Le NPD veut «placer la barre» en déposant à nouveau un projet de loi anti-scabs
Temps de lecture :
2 minutes
Par La Presse Canadienne, 2022
OTTAWA — Le Nouveau Parti démocratique (NPD) a à nouveau déposé jeudi un projet de loi visant à établir une loi anti-scabs pour les entreprises de compétence fédérale, espérant cette fois-ci jeter les bases d'un minimum à inclure par le gouvernement Trudeau dans une législation en ce sens.
Il s'agit de la 10e tentative du NPD en 15 ans avec une nouvelle mouture de son projet de loi parrainée par le chef adjoint de la formation politique, Alexandre Boulerice.
La semaine dernière, les libéraux de Justin Trudeau lançaient une consultation dans le but de déposer leur propre projet de loi sur le sujet d'ici décembre 2023.
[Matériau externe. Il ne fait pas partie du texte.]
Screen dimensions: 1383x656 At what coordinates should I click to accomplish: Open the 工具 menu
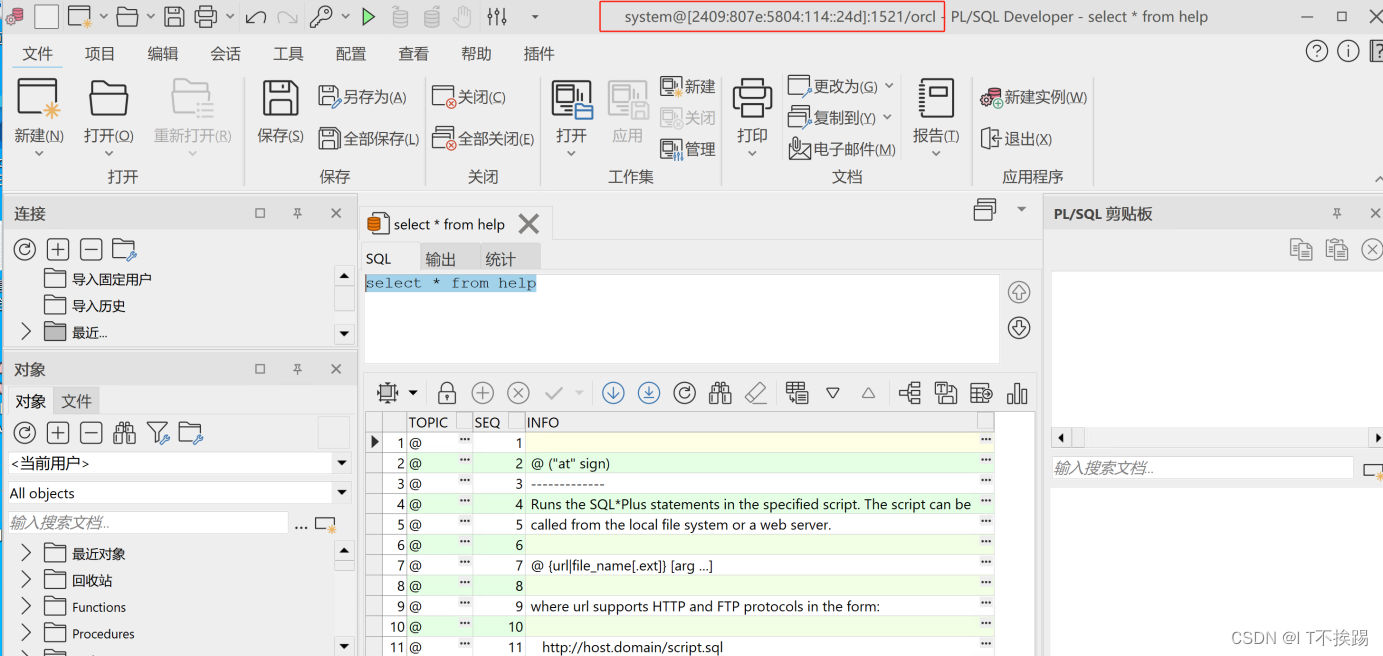288,53
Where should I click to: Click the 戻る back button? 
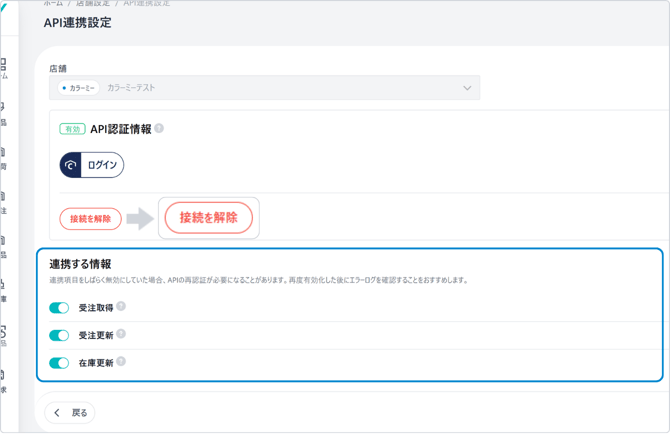[70, 412]
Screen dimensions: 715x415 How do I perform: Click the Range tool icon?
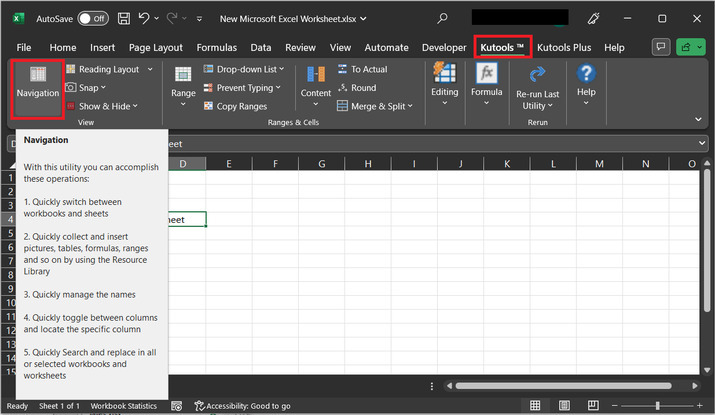(183, 82)
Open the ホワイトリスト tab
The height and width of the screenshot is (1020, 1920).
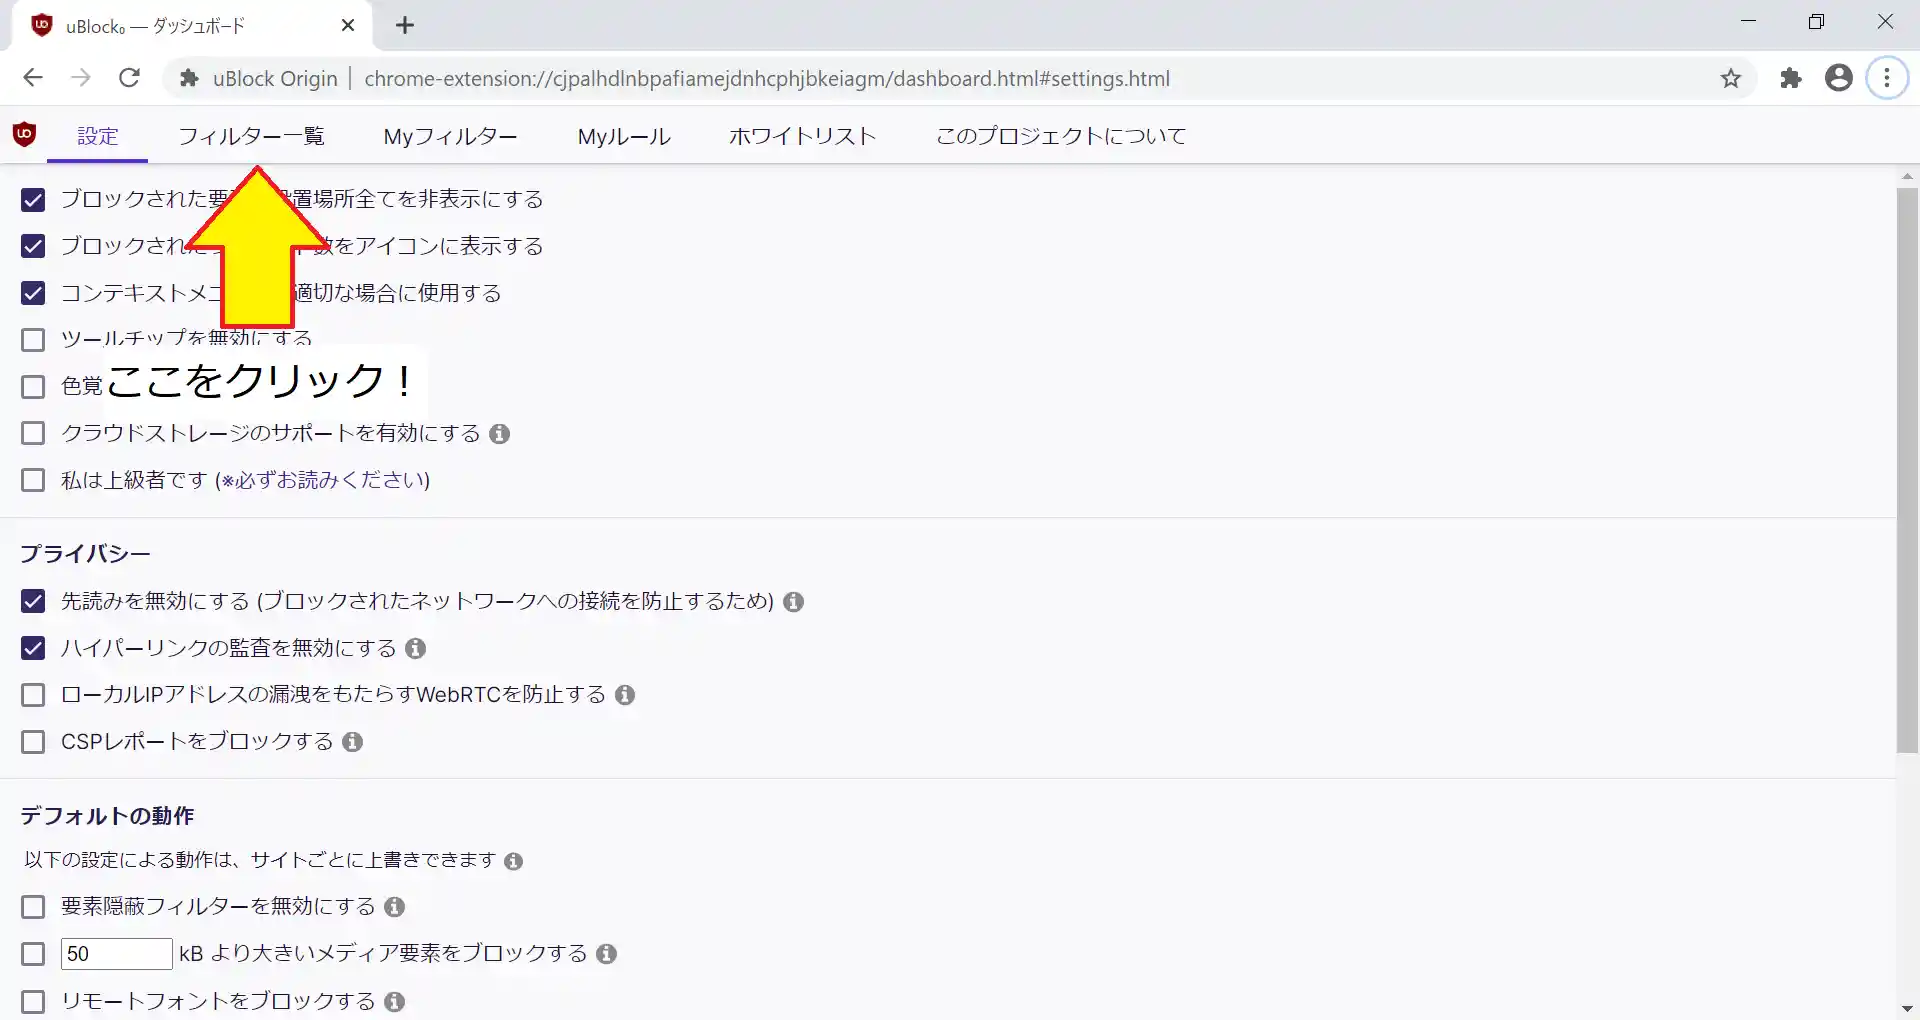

«Pour nous, c’était important de placer la barre et de dire ‘’Voici les éléments importants qu’on voudrait retrouver dans le projet de loi du gouvernement’’», a résumé M. Boulerice, se disant heureux de la consultation initiée.
Au moment de l'annonce de cette dernière, le ministre du Travail, Seamus O'Reagan, a souligné qu'une éventuelle interdiction du recours aux scabs ou aux travailleurs de remplacement est un engagement inclus par son parti dans l'entente qu'il a conclue avec les néo-démocrates. D'ailleurs, M. Boulerice était présent aux côtés de M. O'Reagan.
La pièce législative proposée par le NPD inclut la protection des droits des employés en cas de conflit de travail autant en cas de lock-out qu'en cas de grève.
M. Boulerice a aussi relevé que le projet de loi comprend des dispositions pour les cas où des employés font du télétravail, notant que le fédéral a plusieurs centres d'appels.
«Avec la pandémie, ça s’est accentué. (…). Les télécommunications sont (aussi) sous juridiction fédérale. Alors on veut s’assurer qu’il n’y a pas d’échappatoire avec le travail en ligne», a-t-il dit.
Au pays, seuls le Québec et la Colombie-Britannique ont des lois qui restreignent le recours à des travailleurs de remplacement, aussi appelés briseurs de grève, dans leur champ de compétence.
M. Boulerice a mentionné que son projet de loi a voulu corriger certaines «lacunes» observées au niveau provincial.
«Quand le syndicat demande d’avoir une inspection pour vérifier s’il n’y a pas l’utilisation de travailleurs de remplacement, s’il y a des délais dans cette inspection-là (…) ça permet souvent à l’employeur de masquer ou de maquiller un peu l’utilisation de travailleurs de remplacement», affirme le député de Rosemont-La-Petite-Patrie.
Le NPD a le soutien de plusieurs groupes syndicaux, comme le Syndicat des Métallos et le Syndicat canadien de la fonction publique. Des leaders syndicaux accompagneront d'ailleurs M. Boulerice au cours d'un point de presse, un peu plus tard jeudi.